Given instruction >> Reproduce the lines verbatim, starting at the first line and ending at the line that contains "coord(1141,21)", including both.
─── Source records
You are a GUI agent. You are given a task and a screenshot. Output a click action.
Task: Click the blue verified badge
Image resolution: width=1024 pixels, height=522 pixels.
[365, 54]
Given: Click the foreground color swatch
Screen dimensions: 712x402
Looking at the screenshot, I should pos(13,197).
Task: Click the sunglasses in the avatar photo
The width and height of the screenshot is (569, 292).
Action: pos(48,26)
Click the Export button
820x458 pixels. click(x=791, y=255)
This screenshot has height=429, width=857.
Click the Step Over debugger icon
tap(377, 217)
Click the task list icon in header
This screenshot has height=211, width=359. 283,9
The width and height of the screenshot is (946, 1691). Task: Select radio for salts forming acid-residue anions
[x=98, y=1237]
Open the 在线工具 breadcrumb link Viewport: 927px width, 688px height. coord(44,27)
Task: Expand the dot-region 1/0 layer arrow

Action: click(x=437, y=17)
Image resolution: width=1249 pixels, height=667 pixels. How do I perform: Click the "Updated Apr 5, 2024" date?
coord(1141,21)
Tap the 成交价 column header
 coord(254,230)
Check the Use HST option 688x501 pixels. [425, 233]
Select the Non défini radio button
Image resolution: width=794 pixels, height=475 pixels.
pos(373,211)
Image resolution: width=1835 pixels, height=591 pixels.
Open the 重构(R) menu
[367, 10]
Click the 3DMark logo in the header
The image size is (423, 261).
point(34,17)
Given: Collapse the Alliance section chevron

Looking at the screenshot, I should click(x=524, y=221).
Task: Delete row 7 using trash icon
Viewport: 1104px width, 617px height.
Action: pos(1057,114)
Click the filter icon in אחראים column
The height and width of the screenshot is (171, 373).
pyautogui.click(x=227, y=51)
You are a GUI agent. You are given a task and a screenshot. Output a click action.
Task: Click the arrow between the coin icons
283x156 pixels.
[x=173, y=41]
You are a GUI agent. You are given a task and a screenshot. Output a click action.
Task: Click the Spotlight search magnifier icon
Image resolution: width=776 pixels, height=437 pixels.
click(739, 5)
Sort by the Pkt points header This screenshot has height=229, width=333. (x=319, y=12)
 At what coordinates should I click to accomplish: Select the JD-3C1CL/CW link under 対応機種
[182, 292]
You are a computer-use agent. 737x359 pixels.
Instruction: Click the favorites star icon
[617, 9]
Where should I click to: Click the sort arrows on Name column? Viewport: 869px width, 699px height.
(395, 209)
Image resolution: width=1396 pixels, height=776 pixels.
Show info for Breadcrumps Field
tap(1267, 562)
──────
Solved problem >>
You are a GUI agent. You are given a task and a screenshot. Output a click action.
Task: Click the blue verified badge
Image resolution: width=1024 pixels, height=522 pixels.
[365, 54]
Given: Click the foreground color swatch
Screen dimensions: 712x402
Looking at the screenshot, I should pos(13,197).
Task: Click the sunglasses in the avatar photo
The width and height of the screenshot is (569, 292).
Action: pos(48,26)
Click the Export button
820x458 pixels. click(x=791, y=255)
This screenshot has height=429, width=857.
Click the Step Over debugger icon
tap(377, 217)
Click the task list icon in header
This screenshot has height=211, width=359. 283,9
The width and height of the screenshot is (946, 1691). Task: Select radio for salts forming acid-residue anions
[x=98, y=1237]
Open the 在线工具 breadcrumb link Viewport: 927px width, 688px height. coord(44,27)
Task: Expand the dot-region 1/0 layer arrow

Action: click(x=437, y=17)
Image resolution: width=1249 pixels, height=667 pixels. How do I perform: Click the "Updated Apr 5, 2024" date?
coord(1141,21)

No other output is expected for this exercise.